**QUOTED PASSAGE:**
Somalia steps up war against fresh locust invasion

Somalia is deploying surveillance teams and specialized vehicles to prevent desert locust swarms ravaging crops and pastures, and destroying the livelihoods of hundreds of thousands of people, United Nations and government officials said on Monday. The worst outbreak in a generation has seen hungry swarms sweep across Somalia, Ethiopia and Kenya since December, destroying swathes of farm and grazing land. Now, a second-generation has spawned, just as crops are being planted for the new season, threatening the livelihoods of more than 20 million people in the Horn of Africa. Somalia’s Agriculture Minister Said Hussein Iid said despite the challenges posed by the COVID-19 pandemic, authorities would do what they could to help farmers and herders at risk of losing their crops and livestock due to the locust infestation. “Even in times of coronavirus, we must not forget the massive threat that desert locusts pose to Somalia’s food security and livelihoods,” said Hussein in a statement. Locust swarms are not new to east Africa, but climate scientists say erratic weather linked to global warming has created ideal conditions for the insects to surge in numbers not seen in a quarter of a century. Somalia declared the infestation a national emergency on Feb. 2, but the war-ravaged nation has struggled to control the swarms due to insecurity, remote locations and a lack of resources. An estimated 4.5 million people in Somalia, including its breakaway regions of Somaliland and Puntland, are at risk of hunger and loss their livelihood, according to the U.N. Food and Agriculture Organization (FAO). Rural areas and populations will be most affected by the infestation, including riverine farmers, agropastoralists, pastoralists and those already displaced, it added.

**WHAT YOU WILL DO:**
According to the article on Somalia's locust invasion, on what date did Somalia declare the infestation a national emergency? Please rely only on the article about the locust invasion in Somalia.

Collected data:
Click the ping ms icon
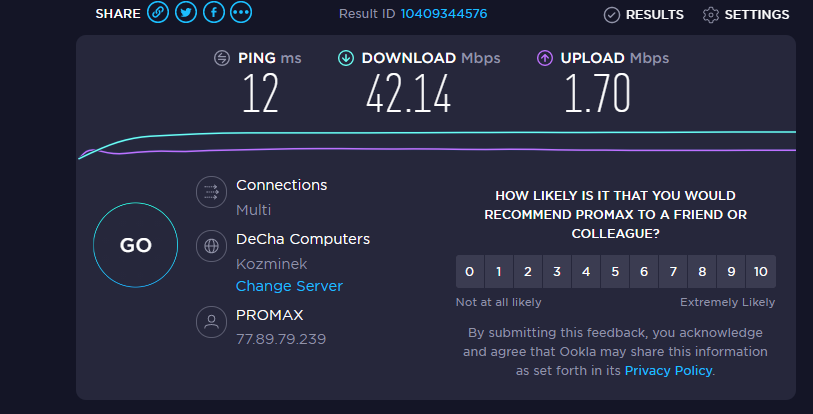The width and height of the screenshot is (813, 414). click(222, 58)
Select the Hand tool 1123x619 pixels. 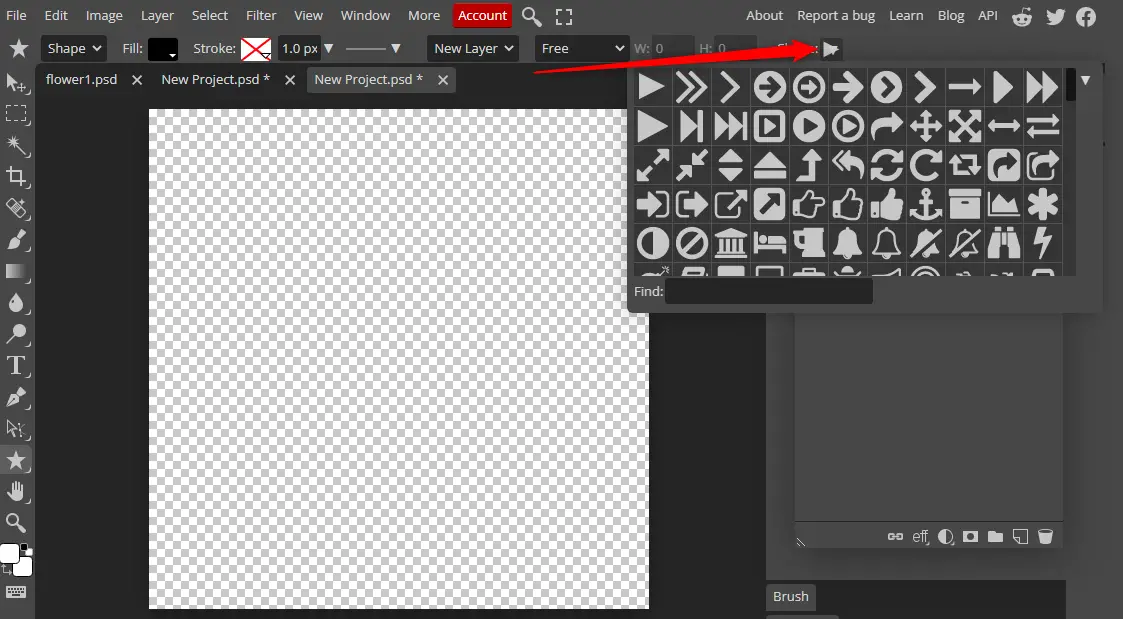[16, 491]
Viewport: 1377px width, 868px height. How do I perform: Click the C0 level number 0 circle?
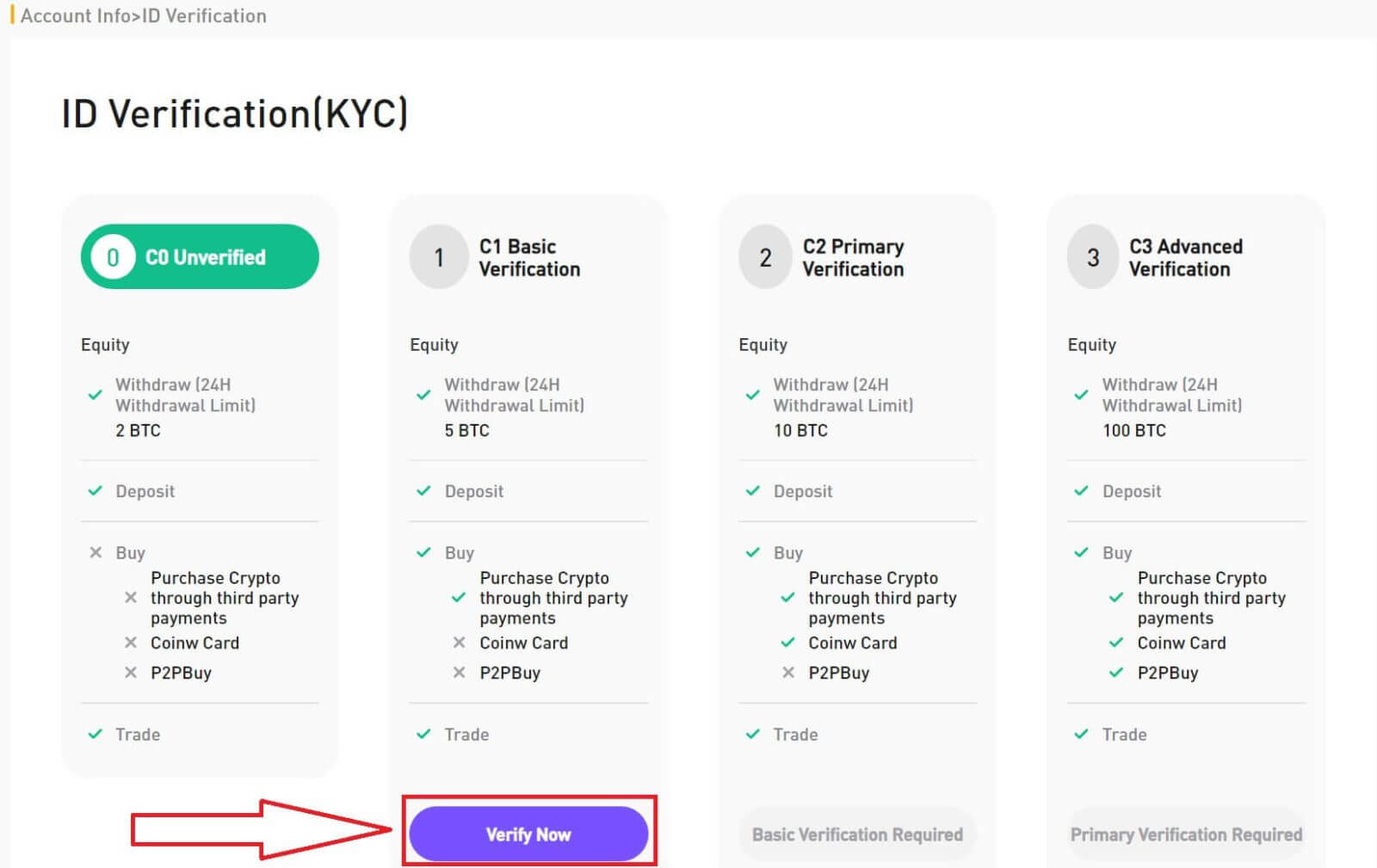pyautogui.click(x=113, y=257)
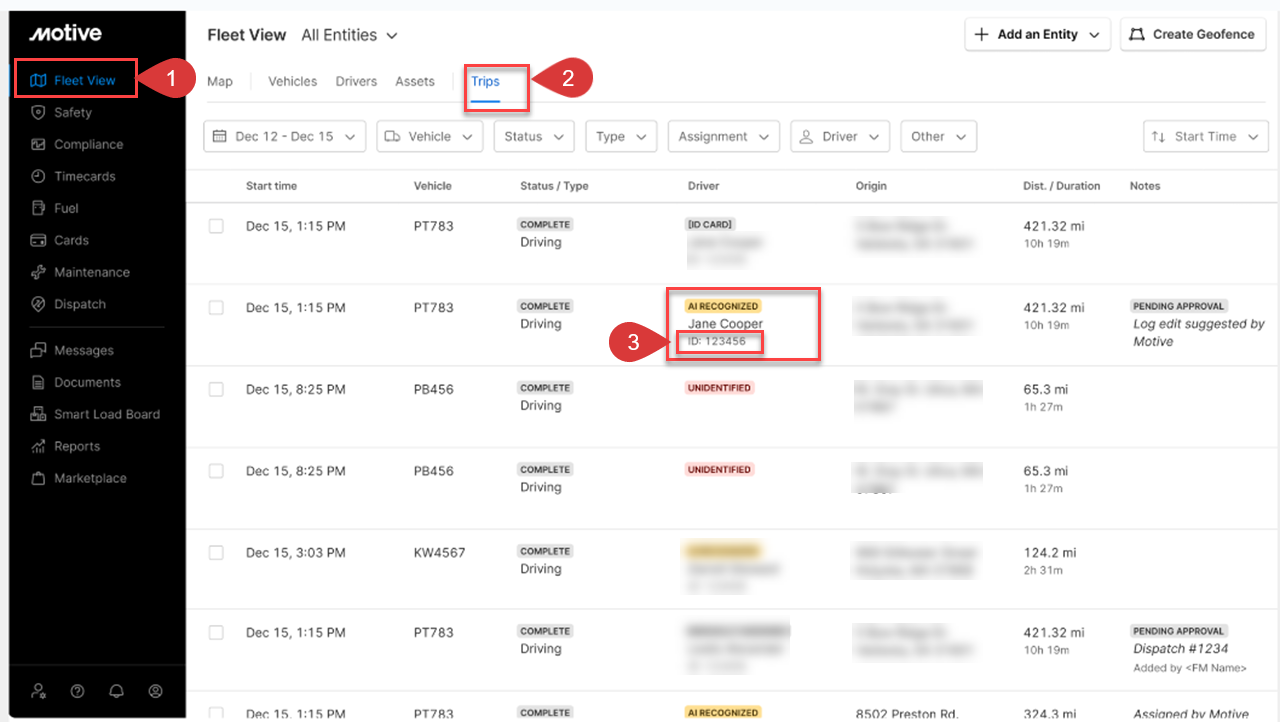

**RESPONSE BOX:**
Somalia declared it a national emergency on Feb. 2.